1. Plot the average pheromone response for all three cell types. Plot them as lines, not points (remember: the argument `type` for `plot` and the function `lines` which is similar to `points`). Make each cell type a different color and create a legend to match.
2. Plot the standard deviation of the pheromone response for all three cell types. Plot them as points making each cell type a different color. Create a legend to match.
3. Noise in cells is often quantified by the coefficient of variation (CV) because it normalizes the standard deviation for differences in the mean. CV is defined as $CV=\sigma/\mu$ where $\sigma$ is the standard deviation and $\mu$ is mean. Create new variables in the data frame for the CV for each cell type. (Rememeber: you can use subsetting to assign new variables). Then create a plot of the CV for all cell types following the same guidelines as in questions 1 and 2.
\pagebreak
### Homework
The following questions are to be done for homework. They require the data in the file "heights.csv" which includes the gender, height, handedness, and eye color. To answer these questions you will use different types of plots including histograms, bar plots, and box plots. You can learn about all the required arguments by using the help section.
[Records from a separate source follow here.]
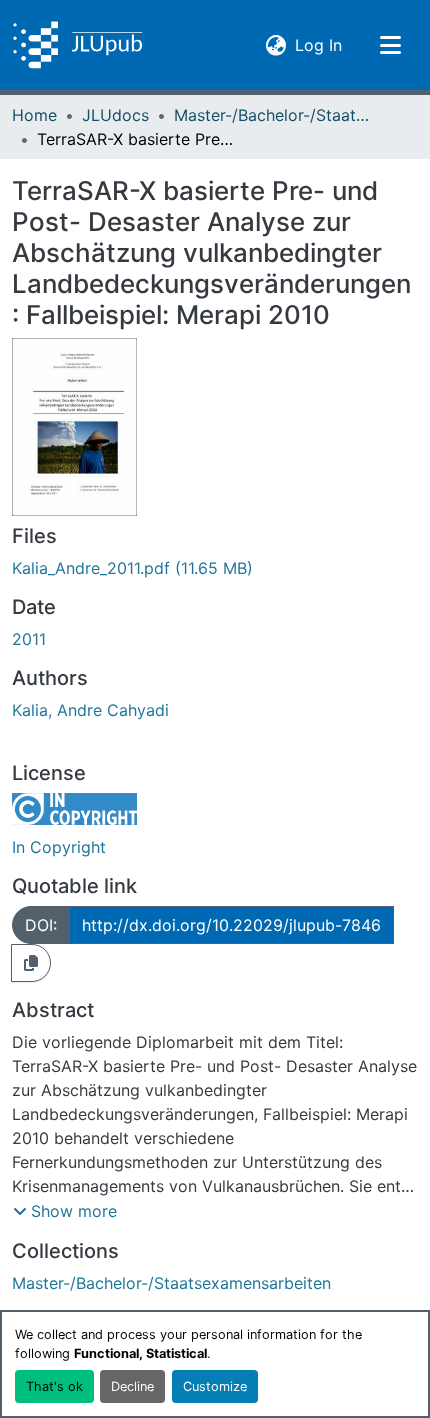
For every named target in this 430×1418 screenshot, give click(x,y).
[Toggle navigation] (390, 45)
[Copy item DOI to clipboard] (31, 963)
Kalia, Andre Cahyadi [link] (90, 710)
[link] (215, 568)
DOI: (41, 925)
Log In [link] (318, 44)
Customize (215, 1386)
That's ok (54, 1386)
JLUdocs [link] (115, 115)
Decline (132, 1386)
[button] (77, 45)
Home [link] (34, 115)
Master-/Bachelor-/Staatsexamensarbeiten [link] (274, 115)
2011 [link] (29, 639)
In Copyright (59, 847)
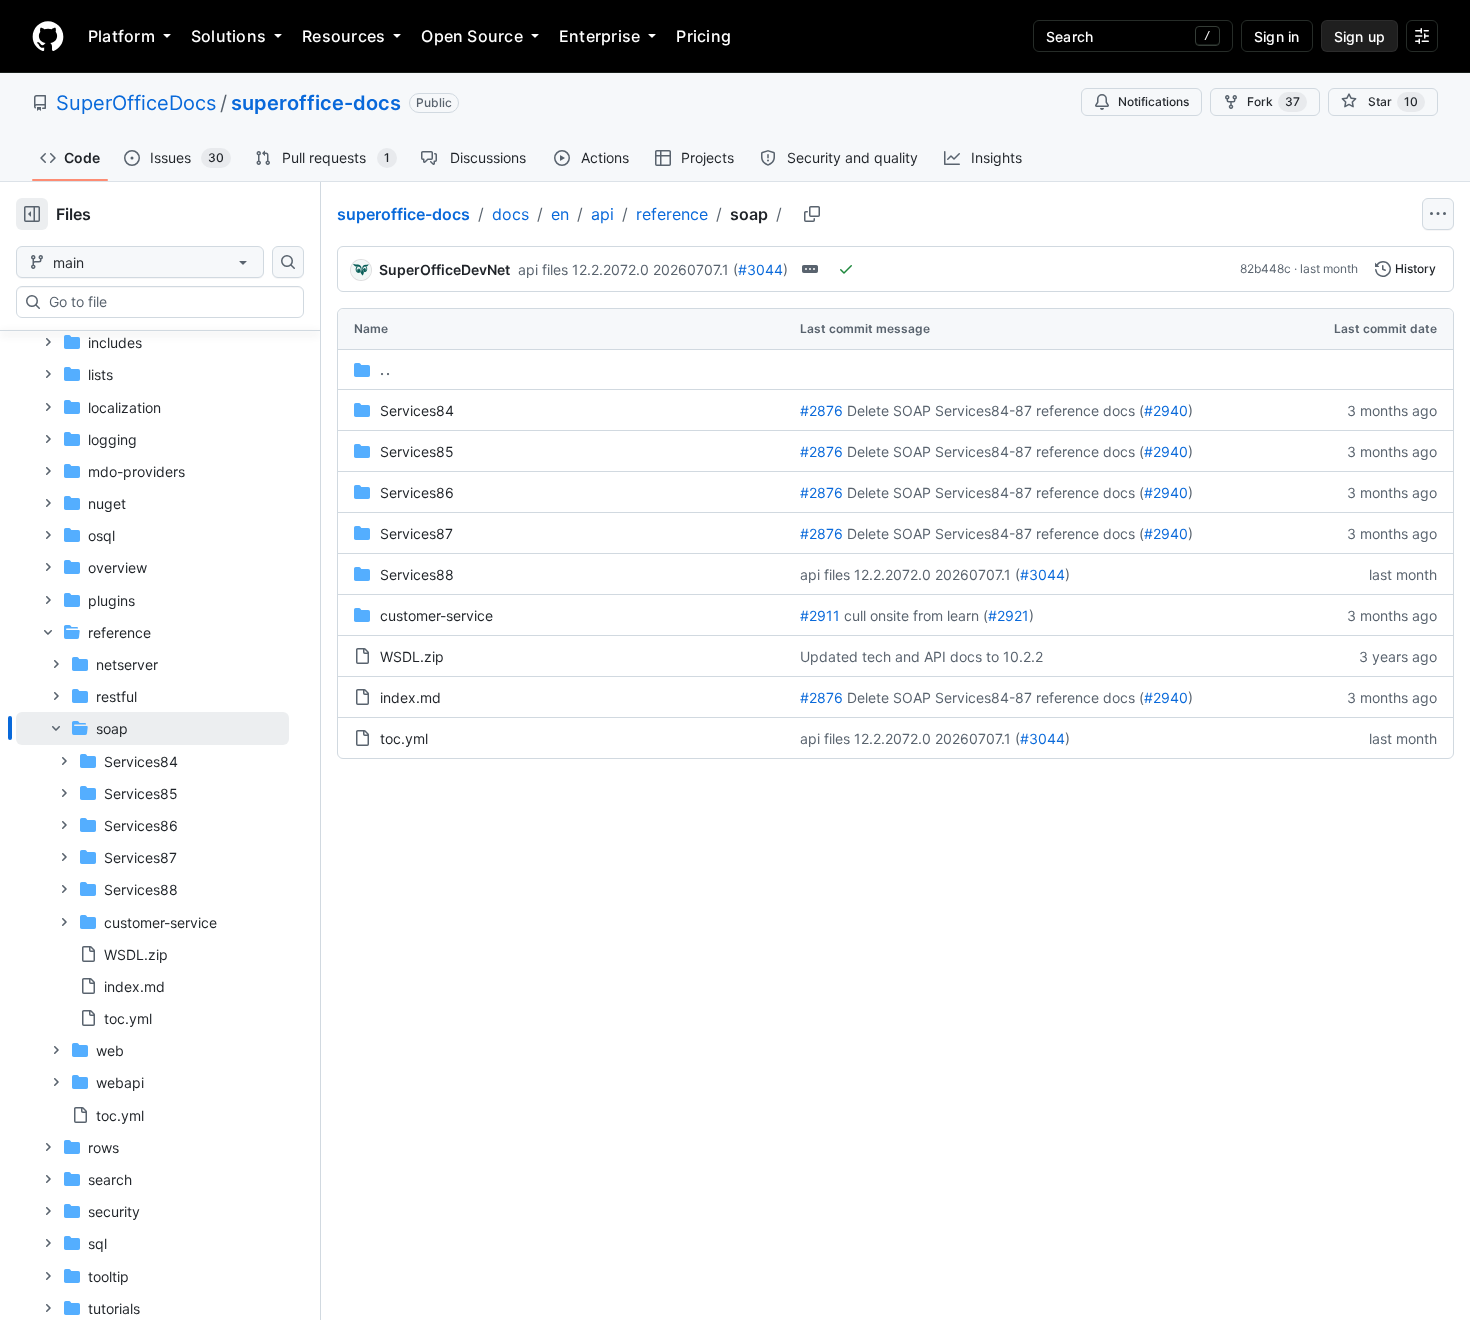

1. Make a histogram of height using the `hist()` function. Include an appropriate title and axis labels.
2. Now make the same histogram but include 20 bins and make it your favorite color.
3. Make a bar chart of how many people are left or right handed using the `barplot()` function. Hint: `data$Handedness[data$Handedness=="Left"]` will return a vector including on those entries where `data$Handedness` is `"Left"` and `length()` will return the length of a vector.
4. Make a bar chart of how many people have the following eye colors: blue, brown, other. Make the color of each bar correspond to the eye color (you can choose any color for other).
5. Make a box plot of the height using the `boxplot()` function.